Exercise text -
++++++
New Year's Password Resolutions: Don’t Reset, Just Relax
- David Phillips
- Jan 8
- 1 min read
You’ve probably heard the advice: “Change your passwords every few months to stay safe.” Here’s the truth: that’s outdated guidance, and in the real world, it almost always does more harm than good.
When people are forced to change passwords constantly, they usually just add a number to the end (Password1, Password2…) or make other small tweaks that are easy to remember . . . and easy for hackers to guess. Instead of making you safer, it makes your passwords weaker.

So when should you change a password?
✅ If a website tells you there’s been a data breach. They’ll usually send an email or show a banner when you log in. Change it right away.
✅ If you’ve reused the same password on multiple sites. (Don't be embarrassed, we’re all guilty of this.) Pick your most important accounts - email, bank, medical - and make sure that each of these has a unique password.
✅ If your password is weak. Short passwords, obvious words (like “password123”), or personal info (birthdays, pet names) are easy to crack. A strong password is long, random, and unique (emphasis on looooooong).
What about password managers?
If remembering dozens of unique passwords sounds impossible, a password manager can help. It stores all your passwords securely and fills them in automatically. I’m happy to walk you through setting one up if you’re interested; it’s easier than it sounds.
Bottom line: Don’t stress about changing passwords just because it’s a new year. Focus on making sure your important accounts have strong, unique passwords. That’s the real security upgrade.
++++++
Given data -
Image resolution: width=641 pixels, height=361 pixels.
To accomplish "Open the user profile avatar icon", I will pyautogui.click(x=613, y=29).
++++++
Tasks -
A – Answer these questions from the password article:
(i) What do people usually do when they are forced to change passwords constantly?
(ii) Which three important accounts does the article name?
(iii) What does a password manager do, according to the article?
B – Set down the part of the password article that begins at the words "If remembering dozens" and stops after the words "real security upgrade.", copying it exactly.
You won't need the material to answer anything here.

Per-task outputs -
A –
(i) They usually add a number to the end or make other small tweaks that are easy to remember.
(ii) Email, bank, and medical.
(iii) It stores all your passwords securely and fills them in automatically.

B –
If remembering dozens of unique passwords sounds impossible, a password manager can help. It stores all your passwords securely and fills them in automatically. I’m happy to walk you through setting one up if you’re interested; it’s easier than it sounds.
Bottom line: Don’t stress about changing passwords just because it’s a new year. Focus on making sure your important accounts have strong, unique passwords. That’s the real security upgrade.